Yang’s Fry-Dumpling

Is it food?  Is it delicious torture?  I guess that Yang’s Fry-Dumpling could fall in both categories.  Let’s make one think clear from the get go, I like my food spicy, but before coming to Shanghai I had never dealt with food so “molten lava” hot.

Yang’s Fry-Dumpling wins the palm for the hottest food in Shanghai.  This shengjianbao dumpling restaurant is a Shanghai institution and comes  highly recommended all over the internet so I was really curious to get a taste of these famous dumplings.

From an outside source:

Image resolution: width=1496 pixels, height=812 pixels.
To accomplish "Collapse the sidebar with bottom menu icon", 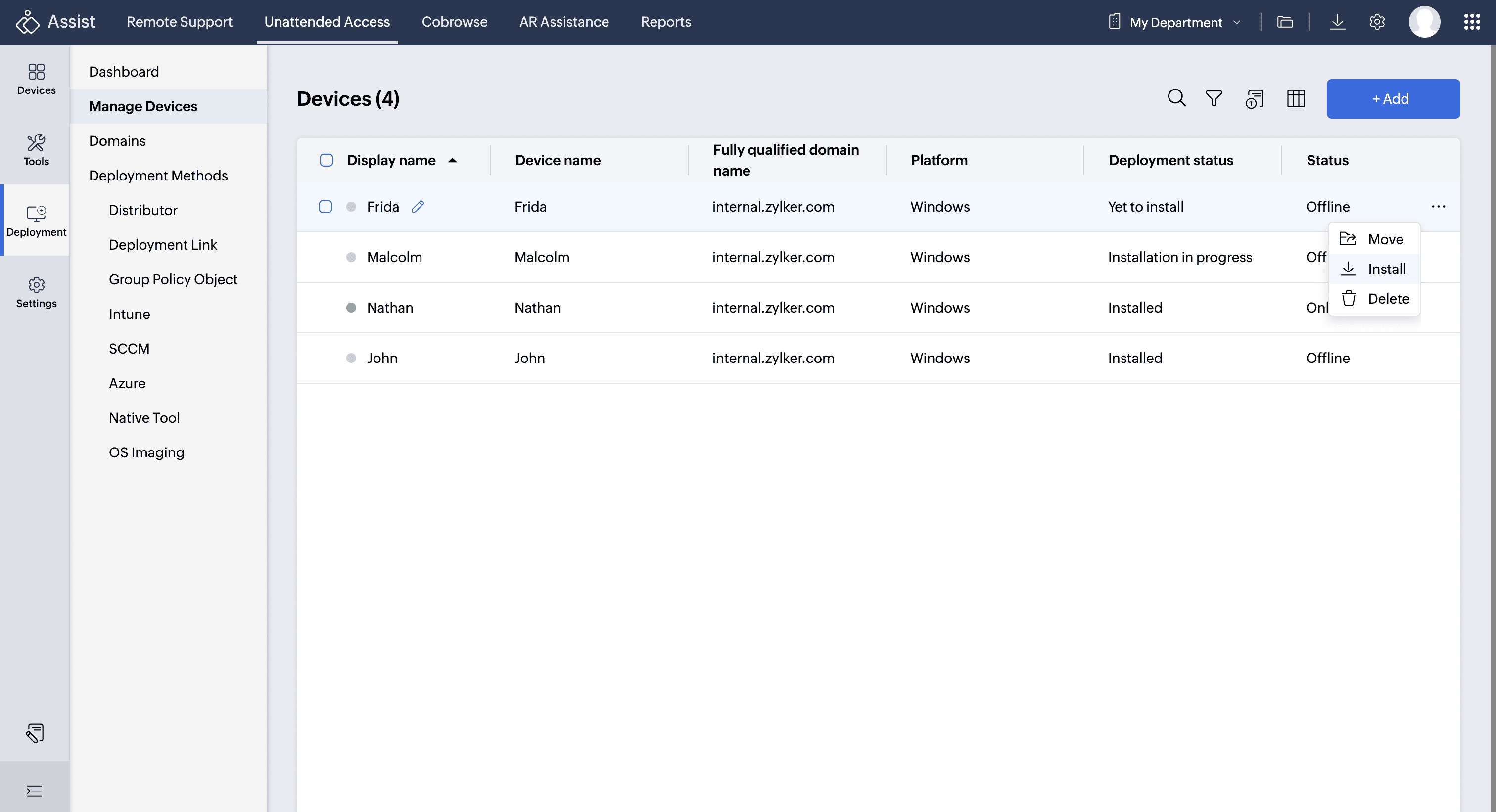I will [34, 791].
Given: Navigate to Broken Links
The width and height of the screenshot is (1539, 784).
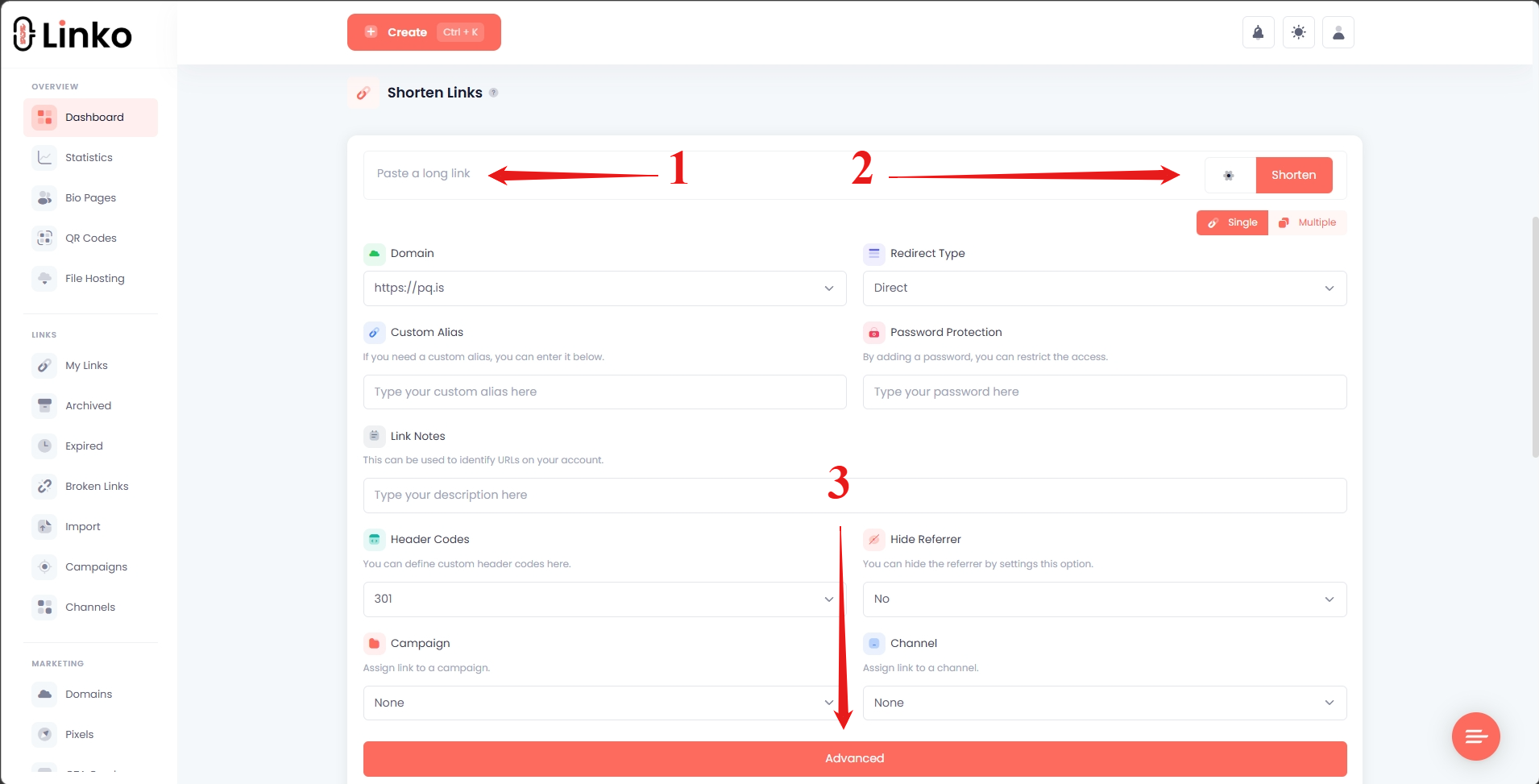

I went to the  restaurant located near People’s Square on Huanghe Rd and to my surprise, there was no line.   I ordered 8 dumplings and a beef-curry soup.   I gave my receipt to the dumpling lady and was handed  8 perfect dumplings in a an old-fashioned enamel plate.

I made my way to the second floor and a server brought me my soup. The first floor was full.   In the middle of noisy Shanghai, I could see people silently eating their dumplings almost in a religious trance.  You can always tell how good a place is when it’s packed and you can hear a fly.

The dumplings have a thick chewy skin which is covered with sesame and green onions.  The bottom is fried and crispy and the filling is made out of pork and a nice fatty soup.

There is a vinegar dipping sauce and hot pepper on each table, the place itself is  spartan and practical chic.

I spent a couple of seconds observing the locals eat their dumpling to see how I could manage to eat mine without scalding myself. The most common technique seem to just bite a small hole in the upper part of the dumpling and suck the hot soup out of the dumpling.

Despite my ninja skills with the chopsticks, I manage to burn my mouth.  It was not a dramatic burn, but the pain was sharp enough for me to drop the dumpling in the plate and reach for my bottle of water.

I guess the pain wasn’t enough to deter me from finishing the whole plate and coming back a couple of days later for a second serving of these truly delicious dumplings.

The dumplings are so simple and  made from scratch in an open kitchen by a brigade of cooks toiling with precision to produce the perfect shengjianbao. I just stood there admiring their fine work wondering if I could ever prepare this in my little kitchen.

This is my new cooking project for next winter, let’s see how close I can come to the original.

I’ve added Yang’s Fry-Dumpling to the list of restaurant worth the trip itself. I wonder when I will have a chance to burn my tongue in Shanghai again?